USA Olympian Nathan Adrian tells secrets of reaching goals; time management

MYRTLE BEACH, SC (WMBF) - There's many things that go into being a successful student, athlete...and Olympian.  Two characteristics hard to master but necessary for that success are time management and goal setting.  WMBF News reporter Meredith Helline asked for advice on how to do both heading in to this school year from USA swimming gold medalist Nathan Adrian.

Nathan Adrian,  a star on the USA swimming team in Rio,  compared time management to willpower.  He said making time for what's most important, even if it's hard, takes a lot of willpower.  If you master willpower, you're well on your way to improving with time management.

"It's walking into practice that way saying yeah, my ties haven't been great, but I'm going to be the best version of me possible," he said.

Adrian said doing something you don't want to do isn't fun, like making time for homework, but he said that outcome of setting your mind to it is worth it.

"Social media don't bother with that.

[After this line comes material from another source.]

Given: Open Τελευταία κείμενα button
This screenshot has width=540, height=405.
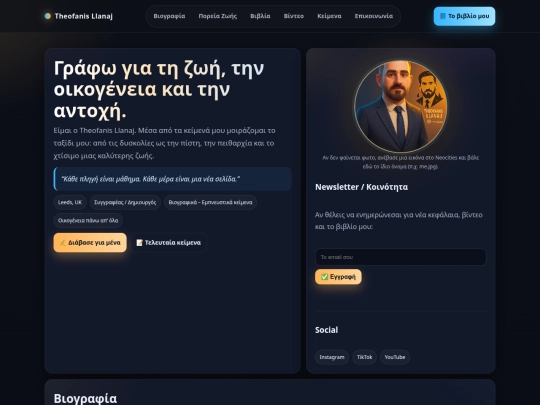Looking at the screenshot, I should [x=168, y=242].

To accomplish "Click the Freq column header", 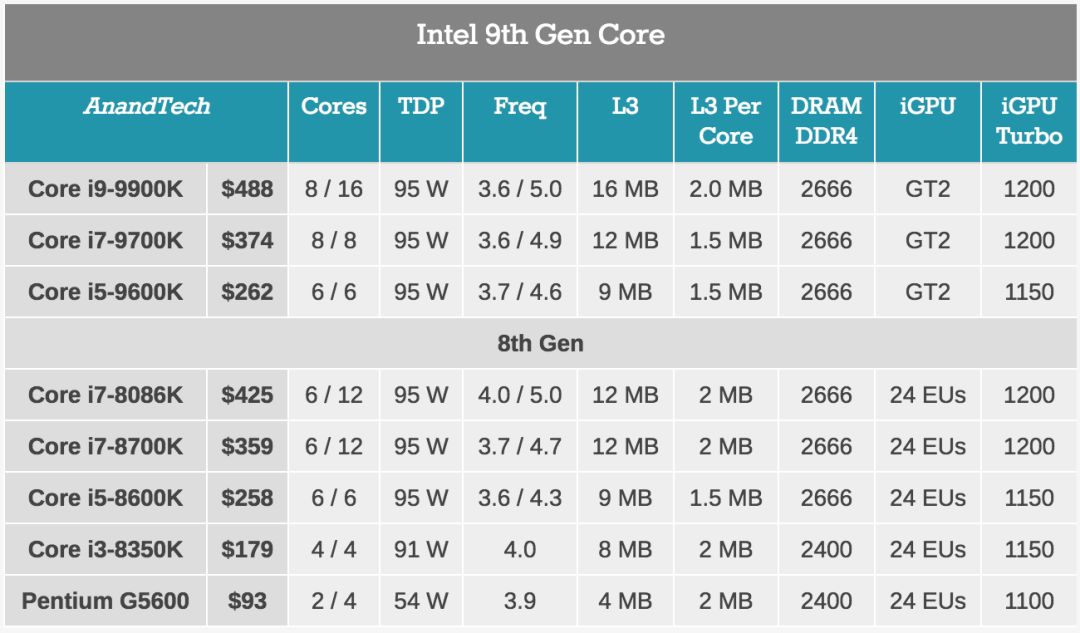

And if you focus in for an hour, usually you get it done. You know, that's how it worked with me.  I could either mess around for 3 hours, or 4 hours with my friends or I could go to a library, be in a quiet place, be alone, and just really concentrate for one hour and have the rest of the day free," Adrian said.

His best advice is to separate yourself, recognize what needs to get done and then allot time without a possibility of distraction.

When it comes to goal setting, he said to write it down.  "A goal doesn't really become a goal until it's in writing," he explained.

That way, it's harder to ignore.  Adrian said bite-sized goals are what to aim for.  He sets weekly goals and feels the satisfaction when he achieves those bite-sized goals, working towards reaching the bigger goal.

It can be as little as doing homework as soon as your child gets home, leaving time for friends or sports later.  He said the happiness of getting the hard stuff done first will hopefully lead to making a  habit.

"Even if you don't land exactly where you want to land, as long as it's a good, healthy, positive goal, you're going to be better off.  Because you set that goal, because you worked for it…than if you hadn't set it at all," Adrian said.